◆ Problem to work on
The lines below should be written out again in full, exactly as they are.

----- Dataset records -----

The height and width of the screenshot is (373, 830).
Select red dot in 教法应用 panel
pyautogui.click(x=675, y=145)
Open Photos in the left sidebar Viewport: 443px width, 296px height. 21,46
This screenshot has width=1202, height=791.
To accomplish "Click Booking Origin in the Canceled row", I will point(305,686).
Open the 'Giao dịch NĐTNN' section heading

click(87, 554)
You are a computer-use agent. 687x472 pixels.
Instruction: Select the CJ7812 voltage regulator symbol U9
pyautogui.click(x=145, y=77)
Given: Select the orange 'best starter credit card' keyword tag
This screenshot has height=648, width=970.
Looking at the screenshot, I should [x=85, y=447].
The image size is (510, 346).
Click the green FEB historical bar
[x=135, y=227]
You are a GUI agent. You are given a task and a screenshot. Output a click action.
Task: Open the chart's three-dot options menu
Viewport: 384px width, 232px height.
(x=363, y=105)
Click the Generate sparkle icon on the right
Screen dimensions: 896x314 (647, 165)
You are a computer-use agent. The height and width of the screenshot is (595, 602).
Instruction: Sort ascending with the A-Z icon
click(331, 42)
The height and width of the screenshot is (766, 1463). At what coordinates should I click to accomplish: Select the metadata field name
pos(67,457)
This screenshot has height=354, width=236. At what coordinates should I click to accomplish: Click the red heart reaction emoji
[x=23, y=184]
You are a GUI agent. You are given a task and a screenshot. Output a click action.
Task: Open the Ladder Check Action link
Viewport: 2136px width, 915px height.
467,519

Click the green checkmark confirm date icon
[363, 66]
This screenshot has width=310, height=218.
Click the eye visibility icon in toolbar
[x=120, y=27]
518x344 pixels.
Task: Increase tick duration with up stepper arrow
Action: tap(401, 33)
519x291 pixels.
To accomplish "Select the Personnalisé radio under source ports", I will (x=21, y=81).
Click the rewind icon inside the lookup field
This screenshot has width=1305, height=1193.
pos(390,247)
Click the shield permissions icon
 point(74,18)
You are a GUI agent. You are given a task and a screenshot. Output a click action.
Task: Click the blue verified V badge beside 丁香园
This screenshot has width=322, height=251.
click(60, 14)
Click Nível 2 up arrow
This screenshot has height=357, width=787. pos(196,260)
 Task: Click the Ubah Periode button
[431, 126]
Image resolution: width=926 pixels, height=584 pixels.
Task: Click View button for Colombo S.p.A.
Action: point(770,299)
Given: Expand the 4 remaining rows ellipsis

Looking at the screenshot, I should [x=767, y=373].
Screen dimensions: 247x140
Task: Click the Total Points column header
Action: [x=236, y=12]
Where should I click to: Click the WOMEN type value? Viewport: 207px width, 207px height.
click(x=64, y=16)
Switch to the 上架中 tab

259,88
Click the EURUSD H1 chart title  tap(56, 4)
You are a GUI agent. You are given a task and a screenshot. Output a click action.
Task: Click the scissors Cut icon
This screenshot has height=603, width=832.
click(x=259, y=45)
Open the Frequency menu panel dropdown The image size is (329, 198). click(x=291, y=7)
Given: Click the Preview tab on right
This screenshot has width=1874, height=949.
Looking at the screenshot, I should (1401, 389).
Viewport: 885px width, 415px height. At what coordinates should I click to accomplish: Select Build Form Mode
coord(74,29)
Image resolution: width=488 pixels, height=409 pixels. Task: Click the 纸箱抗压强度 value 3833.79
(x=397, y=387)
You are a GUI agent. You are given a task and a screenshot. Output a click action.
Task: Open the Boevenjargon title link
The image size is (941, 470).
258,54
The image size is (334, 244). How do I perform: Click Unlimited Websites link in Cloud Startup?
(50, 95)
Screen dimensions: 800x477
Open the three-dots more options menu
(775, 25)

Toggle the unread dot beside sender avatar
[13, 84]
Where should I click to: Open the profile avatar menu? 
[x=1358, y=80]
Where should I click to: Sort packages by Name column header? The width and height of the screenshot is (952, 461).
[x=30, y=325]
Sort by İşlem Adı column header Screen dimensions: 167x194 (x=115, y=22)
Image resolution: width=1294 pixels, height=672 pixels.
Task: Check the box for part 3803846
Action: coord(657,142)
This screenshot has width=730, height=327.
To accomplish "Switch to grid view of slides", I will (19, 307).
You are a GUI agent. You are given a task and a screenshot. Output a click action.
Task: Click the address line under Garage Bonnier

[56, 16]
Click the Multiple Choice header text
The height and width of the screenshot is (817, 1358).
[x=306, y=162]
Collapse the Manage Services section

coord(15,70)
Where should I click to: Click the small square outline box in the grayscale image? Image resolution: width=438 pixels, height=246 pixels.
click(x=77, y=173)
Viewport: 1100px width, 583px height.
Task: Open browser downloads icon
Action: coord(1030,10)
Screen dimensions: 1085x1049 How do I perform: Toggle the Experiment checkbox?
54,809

-----

◆ Response area
The height and width of the screenshot is (373, 830).
Select red dot in 教法应用 panel
pyautogui.click(x=675, y=145)
Open Photos in the left sidebar Viewport: 443px width, 296px height. 21,46
This screenshot has width=1202, height=791.
To accomplish "Click Booking Origin in the Canceled row", I will point(305,686).
Open the 'Giao dịch NĐTNN' section heading

click(87, 554)
You are a computer-use agent. 687x472 pixels.
Instruction: Select the CJ7812 voltage regulator symbol U9
pyautogui.click(x=145, y=77)
Given: Select the orange 'best starter credit card' keyword tag
This screenshot has height=648, width=970.
Looking at the screenshot, I should [x=85, y=447].
The image size is (510, 346).
Click the green FEB historical bar
[x=135, y=227]
You are a GUI agent. You are given a task and a screenshot. Output a click action.
Task: Open the chart's three-dot options menu
Viewport: 384px width, 232px height.
(x=363, y=105)
Click the Generate sparkle icon on the right
Screen dimensions: 896x314 (647, 165)
You are a computer-use agent. The height and width of the screenshot is (595, 602).
Instruction: Sort ascending with the A-Z icon
click(331, 42)
The height and width of the screenshot is (766, 1463). At what coordinates should I click to accomplish: Select the metadata field name
pos(67,457)
This screenshot has height=354, width=236. At what coordinates should I click to accomplish: Click the red heart reaction emoji
[x=23, y=184]
You are a GUI agent. You are given a task and a screenshot. Output a click action.
Task: Open the Ladder Check Action link
Viewport: 2136px width, 915px height.
467,519

Click the green checkmark confirm date icon
[363, 66]
This screenshot has width=310, height=218.
Click the eye visibility icon in toolbar
[x=120, y=27]
518x344 pixels.
Task: Increase tick duration with up stepper arrow
Action: tap(401, 33)
519x291 pixels.
To accomplish "Select the Personnalisé radio under source ports", I will (x=21, y=81).
Click the rewind icon inside the lookup field
This screenshot has width=1305, height=1193.
pos(390,247)
Click the shield permissions icon
 point(74,18)
You are a GUI agent. You are given a task and a screenshot. Output a click action.
Task: Click the blue verified V badge beside 丁香园
This screenshot has width=322, height=251.
click(60, 14)
Click Nível 2 up arrow
This screenshot has height=357, width=787. pos(196,260)
 Task: Click the Ubah Periode button
[431, 126]
Image resolution: width=926 pixels, height=584 pixels.
Task: Click View button for Colombo S.p.A.
Action: point(770,299)
Given: Expand the 4 remaining rows ellipsis

Looking at the screenshot, I should [x=767, y=373].
Screen dimensions: 247x140
Task: Click the Total Points column header
Action: [x=236, y=12]
Where should I click to: Click the WOMEN type value? Viewport: 207px width, 207px height.
click(x=64, y=16)
Switch to the 上架中 tab

259,88
Click the EURUSD H1 chart title  tap(56, 4)
You are a GUI agent. You are given a task and a screenshot. Output a click action.
Task: Click the scissors Cut icon
This screenshot has height=603, width=832.
click(x=259, y=45)
Open the Frequency menu panel dropdown The image size is (329, 198). click(x=291, y=7)
Given: Click the Preview tab on right
This screenshot has width=1874, height=949.
Looking at the screenshot, I should (1401, 389).
Viewport: 885px width, 415px height. At what coordinates should I click to accomplish: Select Build Form Mode
coord(74,29)
Image resolution: width=488 pixels, height=409 pixels. Task: Click the 纸箱抗压强度 value 3833.79
(x=397, y=387)
You are a GUI agent. You are given a task and a screenshot. Output a click action.
Task: Open the Boevenjargon title link
The image size is (941, 470).
258,54
The image size is (334, 244). How do I perform: Click Unlimited Websites link in Cloud Startup?
(50, 95)
Screen dimensions: 800x477
Open the three-dots more options menu
(775, 25)

Toggle the unread dot beside sender avatar
[13, 84]
Where should I click to: Open the profile avatar menu? 
[x=1358, y=80]
Where should I click to: Sort packages by Name column header? The width and height of the screenshot is (952, 461).
[x=30, y=325]
Sort by İşlem Adı column header Screen dimensions: 167x194 (x=115, y=22)
Image resolution: width=1294 pixels, height=672 pixels.
Task: Check the box for part 3803846
Action: coord(657,142)
This screenshot has width=730, height=327.
To accomplish "Switch to grid view of slides", I will (19, 307).
You are a GUI agent. You are given a task and a screenshot. Output a click action.
Task: Click the address line under Garage Bonnier

[56, 16]
Click the Multiple Choice header text
The height and width of the screenshot is (817, 1358).
[x=306, y=162]
Collapse the Manage Services section

coord(15,70)
Where should I click to: Click the small square outline box in the grayscale image? Image resolution: width=438 pixels, height=246 pixels.
click(x=77, y=173)
Viewport: 1100px width, 583px height.
Task: Open browser downloads icon
Action: coord(1030,10)
Screen dimensions: 1085x1049 How do I perform: Toggle the Experiment checkbox?
54,809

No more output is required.